The real question about banners is whether they drive efficient response. Yes. If you buy banners at a low $3.00 CPM – easy enough, using retargeting or ad exchange DSP buys that avoid the inflated prices of marquee site publishers — you’ll get 10 million impressions on a $30,000 budget. Achieve a basic 0.08 percent response (click-through rate), and your $30,000 in media spend nets 8,000 prospects on your web site … for an average cost per response of $3.75.
Really, people. If you can’t do something with a $3.75 knock on your digital door, you should rethink your product. This is why the U.S. online display ad industry raked in $10 billion in 2010.
Even in new areas, display ads look set to rule the roost. Facebook’s betting on them and building a huge business. Google is pushing display with a major ad campaign; DSPs are hiring like mad; iPads and their clones are unlocking vast swaths of new digital display ad space.
So why all the talk against banners? Two reasons: publishers fret that they are losing their sellable audience (which they are, as savvy media buyers move to ad exchanges to send banners directly to consumer targets, not over-priced online publisher Web inventory); and digital shops are trying to make money off of social campaigns (which pay hundreds of thousands of dollars more than banners in creative fees). The publishers who own the ad space, and the creatives who build what goes there, have financial interests to move you away from the lowly banner ad. Do you really think creative shops, alway complaining about the display “pallette,” really want to make banners? Not when they can get fatter margins on that snazzy iPhone app instead.
One mistake in marketing is to think a new tech channel trumps all others – because the truth is all ad channels work together, and the visually interruptive ones often work best. It’s no mistake that Ford launched its 2011 Explorer with a Facebook blitz seeded by banner ads; because if you don’t send invitations, people will not respond. Banner advertising fits into the technology consumers hold in their laps; beyond clicks, it creates awareness, and downstream response through Google search when the user is closer to decision.

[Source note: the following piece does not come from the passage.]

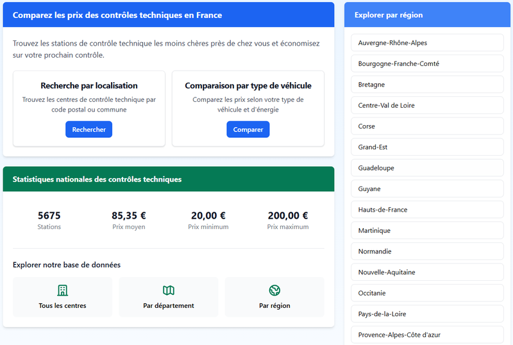Screen dimensions: 513x345
Task: Open the Hauts-de-France region
Action: click(x=427, y=210)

The second mistake is to try to disguise your message by blending it with editorial. Telemarketing did this by sending phone calls into homes that, surprise, were sales; the Do Not Call list killed the industry. Email spam tries the same, and filters block most of it out. Publishers worried about revenue who degrade their content will pollute an ecosystem, and risk losing an audience. People don’t want messages that have unclear motives; the failure of IZEA to scale “sponsored tweets” across Twitter is the latest example of people wanting advertising clearly marked in its place.
The truth is consumers don’t want a relationship with your company, because they can’t possibly engage with each of the thousands of brand messages they see daily. But they can hear and see your ad. For $3.75 per response, it seems banners remain one way to get their attention.